6 - précaution parfaitement inutile et crainte injustifiée puisque malgré la forte pente, c'est trace directe, droit dans la pente dans une poudreuse de rêve, où nous devons malgré tout rester très vigilants et légèrement en retrait pour être sûrs de ne pas passer par dessus le guidon lorsque nos raquettes accrochent les rochers; néanmoins, 730m en distance après et 325m de dénivelé descendus en 22 minutes, nous nous installons pour notre royal pique-nique où nous sommes restés tout près de 50 minutes, c'est dire !
7 - bien restaurés, nous avons le choix entre rester encore un peu au soleil en rejoignant la Route du Col du Parpaillon en restant sur cette crête pour poursuivre par la Croix de Razis ou bien lui tourner le dos et descendre plein Nord directement sur la Cabane du Gouron au risque de déranger bon nombre de tétras-lyres, raccourci en prime ! vu la clémence de la température, nous pensons ne pas faire courir de trop grands risques à ces braves gallinacés en optant pour cette dernière solution et nous n'en verrons que 2 qui n'étaient même pas sous la neige. Sous la Cabane, nous constatons que les vandales en quad sont montés probablement jusqu'à la Croix de Razis, quelle honte !
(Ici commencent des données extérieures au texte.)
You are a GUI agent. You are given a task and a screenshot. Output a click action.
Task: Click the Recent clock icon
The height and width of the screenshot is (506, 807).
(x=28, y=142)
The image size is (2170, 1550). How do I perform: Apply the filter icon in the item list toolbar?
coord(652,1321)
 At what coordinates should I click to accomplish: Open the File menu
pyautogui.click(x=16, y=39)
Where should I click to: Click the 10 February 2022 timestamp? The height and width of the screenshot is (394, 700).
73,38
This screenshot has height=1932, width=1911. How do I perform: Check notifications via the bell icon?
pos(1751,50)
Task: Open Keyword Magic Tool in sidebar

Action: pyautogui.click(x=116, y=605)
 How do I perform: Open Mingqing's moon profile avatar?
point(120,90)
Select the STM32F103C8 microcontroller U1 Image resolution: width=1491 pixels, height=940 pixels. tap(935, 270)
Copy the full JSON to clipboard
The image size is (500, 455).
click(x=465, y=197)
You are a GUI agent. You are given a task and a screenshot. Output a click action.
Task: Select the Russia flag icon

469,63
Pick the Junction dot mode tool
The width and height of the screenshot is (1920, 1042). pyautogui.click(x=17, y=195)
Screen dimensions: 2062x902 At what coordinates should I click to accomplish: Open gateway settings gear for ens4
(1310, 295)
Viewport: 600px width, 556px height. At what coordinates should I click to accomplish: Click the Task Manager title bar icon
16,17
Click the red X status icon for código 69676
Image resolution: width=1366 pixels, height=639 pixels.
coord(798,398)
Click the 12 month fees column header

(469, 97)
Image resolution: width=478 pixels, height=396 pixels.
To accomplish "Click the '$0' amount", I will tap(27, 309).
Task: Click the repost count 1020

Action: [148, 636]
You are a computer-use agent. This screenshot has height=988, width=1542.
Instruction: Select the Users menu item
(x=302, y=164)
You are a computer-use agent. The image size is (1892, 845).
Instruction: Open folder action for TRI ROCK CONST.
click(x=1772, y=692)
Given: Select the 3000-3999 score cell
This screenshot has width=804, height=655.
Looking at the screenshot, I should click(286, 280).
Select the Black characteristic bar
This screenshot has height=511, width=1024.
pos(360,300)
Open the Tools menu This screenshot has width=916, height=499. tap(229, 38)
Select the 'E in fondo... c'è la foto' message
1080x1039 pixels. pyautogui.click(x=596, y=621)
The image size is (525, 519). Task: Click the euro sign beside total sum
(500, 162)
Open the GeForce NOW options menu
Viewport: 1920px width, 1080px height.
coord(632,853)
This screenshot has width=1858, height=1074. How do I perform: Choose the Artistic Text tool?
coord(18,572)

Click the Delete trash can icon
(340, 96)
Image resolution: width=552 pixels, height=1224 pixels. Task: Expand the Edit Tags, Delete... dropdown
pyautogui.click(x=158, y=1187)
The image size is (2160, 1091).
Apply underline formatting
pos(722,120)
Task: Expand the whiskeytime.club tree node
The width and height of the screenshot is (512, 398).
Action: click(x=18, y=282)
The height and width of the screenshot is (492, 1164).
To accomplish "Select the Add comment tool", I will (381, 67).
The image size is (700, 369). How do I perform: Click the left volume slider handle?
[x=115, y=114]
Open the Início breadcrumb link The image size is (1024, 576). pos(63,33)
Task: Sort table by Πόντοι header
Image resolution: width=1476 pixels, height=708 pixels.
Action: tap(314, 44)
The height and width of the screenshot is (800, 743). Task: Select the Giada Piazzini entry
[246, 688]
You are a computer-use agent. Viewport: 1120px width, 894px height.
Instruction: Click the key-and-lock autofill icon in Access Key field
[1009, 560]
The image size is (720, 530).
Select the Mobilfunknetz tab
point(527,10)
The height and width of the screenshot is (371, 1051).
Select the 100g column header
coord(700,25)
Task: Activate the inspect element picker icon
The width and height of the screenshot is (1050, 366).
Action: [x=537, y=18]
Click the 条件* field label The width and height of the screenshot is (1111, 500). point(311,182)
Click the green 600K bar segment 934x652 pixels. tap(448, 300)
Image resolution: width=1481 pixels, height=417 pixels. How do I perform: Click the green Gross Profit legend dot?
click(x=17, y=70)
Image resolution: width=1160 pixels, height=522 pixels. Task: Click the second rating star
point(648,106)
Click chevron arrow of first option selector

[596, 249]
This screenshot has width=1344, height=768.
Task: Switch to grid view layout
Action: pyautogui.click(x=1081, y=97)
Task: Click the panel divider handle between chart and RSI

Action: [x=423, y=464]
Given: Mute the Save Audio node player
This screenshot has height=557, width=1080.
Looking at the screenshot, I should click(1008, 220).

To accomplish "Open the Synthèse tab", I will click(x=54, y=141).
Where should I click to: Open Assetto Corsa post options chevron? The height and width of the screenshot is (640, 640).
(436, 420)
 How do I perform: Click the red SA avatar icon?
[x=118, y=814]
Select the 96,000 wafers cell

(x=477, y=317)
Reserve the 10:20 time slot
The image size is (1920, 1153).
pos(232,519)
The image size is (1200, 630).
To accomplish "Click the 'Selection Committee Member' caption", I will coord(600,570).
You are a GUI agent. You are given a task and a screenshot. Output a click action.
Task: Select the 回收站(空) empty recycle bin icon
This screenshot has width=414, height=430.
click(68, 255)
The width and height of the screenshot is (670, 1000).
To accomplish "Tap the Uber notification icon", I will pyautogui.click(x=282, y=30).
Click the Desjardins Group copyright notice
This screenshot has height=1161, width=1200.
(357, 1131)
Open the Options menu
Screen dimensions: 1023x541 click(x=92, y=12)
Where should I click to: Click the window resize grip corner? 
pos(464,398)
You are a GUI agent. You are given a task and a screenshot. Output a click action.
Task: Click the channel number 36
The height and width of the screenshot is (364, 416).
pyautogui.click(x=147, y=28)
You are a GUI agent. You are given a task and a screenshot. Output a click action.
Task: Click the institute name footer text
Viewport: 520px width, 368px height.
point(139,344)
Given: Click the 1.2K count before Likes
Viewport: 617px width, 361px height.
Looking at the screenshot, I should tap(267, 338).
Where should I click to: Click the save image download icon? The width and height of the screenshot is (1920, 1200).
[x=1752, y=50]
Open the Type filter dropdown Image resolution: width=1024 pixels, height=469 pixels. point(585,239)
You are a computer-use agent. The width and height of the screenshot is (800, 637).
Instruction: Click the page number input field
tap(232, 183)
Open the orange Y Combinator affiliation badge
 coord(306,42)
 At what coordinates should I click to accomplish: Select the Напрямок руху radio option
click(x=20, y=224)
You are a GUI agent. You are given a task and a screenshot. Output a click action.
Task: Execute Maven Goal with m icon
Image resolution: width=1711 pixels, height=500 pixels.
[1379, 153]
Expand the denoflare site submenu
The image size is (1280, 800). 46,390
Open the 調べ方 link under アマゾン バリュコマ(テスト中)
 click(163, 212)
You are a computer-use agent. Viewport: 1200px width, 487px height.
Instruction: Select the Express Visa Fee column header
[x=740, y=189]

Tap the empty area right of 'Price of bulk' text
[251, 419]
8 - Alors l'Ours m'invite à descendre rejoindre l'ancien canal de Razis; le mélézin au-dessous de la route rejoint (la Marmotte nous informe qu'après une bonne h de sieste dans le Duster, elle l'abandonne et commence à descendre pédibus sur la route en nous attendant), nous retrouvons l'ancien sentier tracé par d'autres raquettistes ainsi que le sentier du canal et de le suivre jusqu'à sa traversée de la Route du Col du Parpaillon au-dessus de ses 2 lacets avant le Pont du Réal où nous retrouvons nos traces de ce matin.
9 - retour à la Chalp par l'itinéraire de montée, nous arrivons au Duster à 16h enchantés de cette très intéressante randonnée totalement inédite et improvisée un 22 décembre, un grand BRAVO à l'Ours pour son adaptativité en fonction des circonstances et son analyse et évaluation du terrain même à bonne distance, c'est quand même bien utile et beau l'expérience, à condition de ne jamais la considérer comme une assurance vie et en présence de neige encore plus qu'ailleurs !
10 - la Marmotte retrouvée, nous poursuivons la route jusqu'à l'abribus des Leydons - le Villard où nous faisons la halte tisane et petit gâteaux avant notre rapatriement sur Embrun au terme d'une journée pleine de bonnes surprises.